2014-08-19 12:52:00

Libia. Stati Uniti negano il coinvolgimento nei raid su Tripoli


Tensione in Libia dove anche questa notte si sono registrati raid aerei su Tripoli e lancio di missili Grad nella zona dell’aeroporto. Intanto, è ancora giallo sul bombardamento compiuto da due caccia non identificati sulla capitale che ha ucciso 5 persone, portando a 600 i morti negli ultimi mesi. Dopo la smentita di Onu, Francia, Italia e Stati Uniti che hanno negato la loro responsabilità nell’azione, oggi è arrivata la rivendicazione da fonti vicine al generale ribelle, anti-islamista Khalifa Hafthar, secondo cui l'obiettivo era la rivale Brigata di Misurata, ma l’Aeronautica ha ribadito che si trattava di aerei stranieri e non libici. Preoccupazione per la recrudescenza del conflitto è stata espressa dalla Lega Araba, che si dice contraria a ogni intervento straniero, mentre Roma e Parigi hanno lanciato un nuovo appello per un accordo politico nel Paese. Al microfono di Cecilia Seppia, l’analisi di Bernard Selwan Elkourì, esperto dell’area della rivista di geopolitica Limes:

R. - Sono diverse settimane che è in atto una vera e propria guerra anche a Tripoli, dopo Bengasi, tra due fazioni per il controllo totale della città. Le due fazioni sono principalmente legate alle due città-simbolo dei ribelli libici che hanno preso parte alla “Guerra di liberazione” - come la chiamano loro - del 2011. Quindi, da una parte ci sono i ribelli di Misurata e dall’altra quelli della città di Al-Zintan. Anche in questo caso emerge uno scontro tra le due anime del Paese: l’anima islamista, con la sua ala armata, e l’altra ala che possiamo definire "liberare". Questi sono i due schieramenti che si stanno combattendo a Tripoli e questa operazione è stata denominata da parte delle forze islamiste “Operazione alba della Libia”, con l’obiettivo di cacciare due brigate che sono accusate di non essere altro che residui del vecchio regime. L'altra operazione, è quella guidata dal generale ribelle Haftha,r che è stata invece chiamata "Operazione dignità".

D. - C’è stato, la scorsa notte, un raid effettuato con due caccia non identificati. Oggi, è arrivata la rivendicazione da uno dei comandanti vicini al generale ribelle Hafthar. Si può escludere totalmente l’attribuzione di questo raid a forze straniere, come Francia, Italia e Stati Unit,i che hanno appunto negato il loro coinvolgimento? Cioè può essere plausibile che sia Hafthar ad avere condotto raid?

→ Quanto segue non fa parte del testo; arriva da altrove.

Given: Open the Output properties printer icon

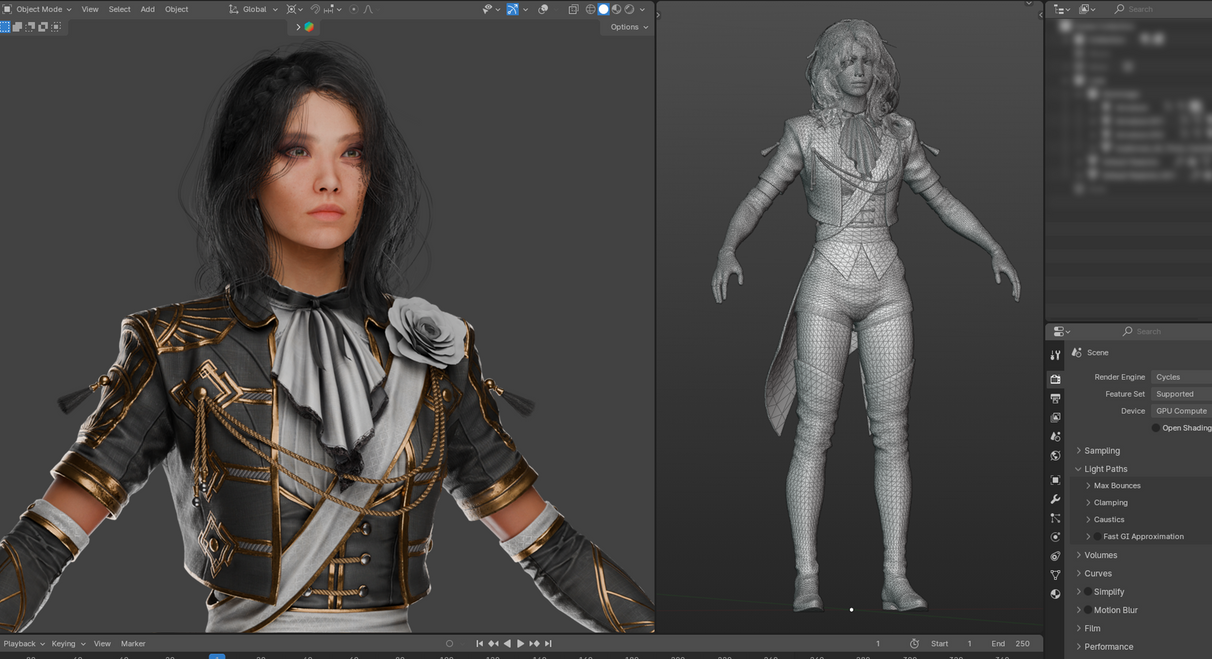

R. - In realtà, sono proprio i libici - l’opinione pubblica, i funzionari e anche i capi delle milizie - che sono molto confusi riguardo a questo e la stampa libica locale rispecchia tale confusione. Detto questo, è ovvio che le forze del generale Hafthar hanno promesso già da diverse settimane di estendere le loro operazioni da Bengasi anche a Tripoli… Quindi, queste dichiarazioni vanno prese, per il momento, con la massima prudenza e la massima attenzione perché è ovvio che attualmente ogni ministro, ogni gruppo ha intenzione di sfruttare anche quella che è l’arma mediatica per cercare di indebolire la fazione opposta. Quello che ancora non è chiaro - e su cui bisogna avere delle conferme - è se in realtà si sia trattato di due caccia o soltanto di due aerei militari droni che sono predisposti per lanciare degli ordigni esplosivi.

D. - L’Italia, assieme alla Francia, ha lanciato un appello per un accordo politico nel Paese. Però, siamo - politicamente parlando - ancora molto lontani da questo…

R. - Assolutamente. L’agenda politica, soprattutto dell’Italia, è quella di sostenere il dialogo nazionale libico e la riconciliazione del Paese. Anche i libici hanno tentato con le elezioni dell’ultimo parlamento di avviare questo dialogo, ma nella realtà è stato un fallimento totale. A questo punto, non possiamo escludere che possano avere luogo nel Paese ulteriori interventi da parte della comunità internazionale, magari non come quelli del 2011. Se la situazione dovesse aggravarsi ancora di più, mettendo a rischio interessi non soltanto per i Paesi occidentali, e rischiando anche di generare una crisi umanitaria, una crisi energetica, una crisi dei flussi migratori e se a questo aggiungiamo anche la minaccia del terrorismo e la volontà da parte dell’Isis - l’organizzazione dello Stato islamico dell’Iraq e della Siria - di fondare una sua “branch” - diciamo così - proprio in Libia, capiamo bene che questa situazione richiederebbe nel modo più assoluto se non un intervento, quanto meno un coordinamento tra le autorità libiche, che sono molto deboli, e la comunità occidentale.